What might happen to the ProV???
Patent Infringement and observations....Everyone should know by now that Callaway AND Bridgestone have been to court with Titleist (Acushnet) regarding supposed patent infringements regarding the ProV1. Callaway recently won their lawsuit and was said to have valid grounds against Acushnet in 8 of 9 points. Acushnet has been ordered to pay millions of dollars to Bridgestone, and probably will also have to forfeit a similar sum to Callaway. But the real problem for Acushnet and the future of the ProV1 is that Callaway has now brought that suit to have ProV1's stopped from being produced at the end of 2008 and that the Acushnet staff players not be allowed to play with that ball. Does anyone else see a problem with this?
According to Titleist the ProV1 was used to win 169 tournaments on the major worldwide tours last year, with its nearest competitor being at a mere 28 wins. And since its inception in 2000 the ProV family is purported to have won more than 1,000 professional tournaments worldwide. That is an extremely large disparity between the ProV1 and every other ball on the market. If Titleist balls win 6 times more tournaments a year than any other ball, is it any wonder why the other manufacturers are bringing suits against them?
If Callaway and Bridgestone produced such solid products and in fact created the technology used in the current ProV lineup, then why are they such a distant competitor? Why is it that Titleist wins the ball count at every major tournament around the world regardless of the age or status of the player? U.S. Junior, U.S. Amateur, NCAA Championships, British Amateur, and probably every other worldwide major amateur tournament you could think of Titleist dominates the ball count. These are the tournaments that really count in my mind because they show what the best players in the country and world are playing. The ones that aren't getting payed to play anything, but play the best balls and equipment that they can find. At these tournaments you're unlikely to find someone playing something other than a ProV1. I've been playing at a highly competitive level for the last 8 or 9 years, and for the vast majority of that time I can remember only a couple of other players, out of the thousands I've played with, that were playing a ball that didn't have Titleist stamped on it. Every college player I've played with in the past 5 years uses a Titleist. The better players at my country club play only Titleist balls. My dad said he hasn't found a non ProV at a tournament in years, and can't remember the last time he did. I personally have tried nearly every ball on the market, but I use a ProV1X and you would have to pay me a pretty decent amount of money to play something else.
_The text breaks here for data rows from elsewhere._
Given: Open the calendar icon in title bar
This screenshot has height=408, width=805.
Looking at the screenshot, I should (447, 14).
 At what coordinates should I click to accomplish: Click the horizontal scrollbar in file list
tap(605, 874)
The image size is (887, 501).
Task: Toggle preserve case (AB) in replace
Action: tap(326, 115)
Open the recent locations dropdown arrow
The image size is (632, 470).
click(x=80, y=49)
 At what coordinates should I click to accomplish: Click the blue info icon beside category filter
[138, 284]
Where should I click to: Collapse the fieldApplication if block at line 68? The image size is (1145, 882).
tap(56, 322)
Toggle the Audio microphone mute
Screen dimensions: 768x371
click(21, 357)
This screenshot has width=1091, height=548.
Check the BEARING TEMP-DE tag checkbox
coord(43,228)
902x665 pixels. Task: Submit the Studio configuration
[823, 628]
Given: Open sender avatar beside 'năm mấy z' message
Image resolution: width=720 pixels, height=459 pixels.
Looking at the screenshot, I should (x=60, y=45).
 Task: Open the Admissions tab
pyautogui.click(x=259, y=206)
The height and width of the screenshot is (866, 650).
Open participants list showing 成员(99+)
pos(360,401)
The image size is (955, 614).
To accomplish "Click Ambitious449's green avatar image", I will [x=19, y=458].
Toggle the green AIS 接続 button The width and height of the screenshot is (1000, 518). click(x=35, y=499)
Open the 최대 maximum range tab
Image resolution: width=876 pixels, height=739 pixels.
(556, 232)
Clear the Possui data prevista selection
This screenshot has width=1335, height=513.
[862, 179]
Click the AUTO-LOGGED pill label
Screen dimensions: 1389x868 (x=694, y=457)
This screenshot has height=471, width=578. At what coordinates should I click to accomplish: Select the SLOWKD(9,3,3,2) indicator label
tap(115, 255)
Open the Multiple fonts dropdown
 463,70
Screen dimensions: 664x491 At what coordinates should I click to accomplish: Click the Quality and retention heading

So, if Titleist is simply taking the technology that someone else (Callaway and/or Bridgestone) invented, than why can't anyone compete with them? Callaway and Bridgestone should be able to release balls that are comparable to ProV's and that give them a run for their money, especially if they are the originators of the technology used to create what is viewed as the best golf ball made. Why hasn't Callaway came out with a ball that wears better, plays better, spins better, flies farther, than a ProV?
At the 2005 United States Grand Prix (Formula 1), the teams that had Michelin tires withdrew from the race after the formation lap because Michelin told them their tires were inferior and there could be a safety risk if they ran the race. Because of this only 6 of the 20 cars ran the race. If players are told they would not be allowed to use a ProV for the 2009 season, and Titleist was no longer allowed to produce them, could this sort of thing happen in golf? At this point it has to be a confidence issue. Players use the ProV because they are confident in it and have won or played well with it. I have absolutely no desire to play any other ball out there. I believe that the ProV1X is the best ball out there for me and I don't want to change (if in fact I would have to).
*****This is all hypothetical of course, if in fact these rulings came down and Titleist had to shut down production of the ProV.
The underlying question is: Why are there no other balls that compete with the ProV? Why can't Callaway make a better, more competitive ball? If they created it, why aren't they on top?
Just some questions that I think are interesting and I want to hear other peoples opinions.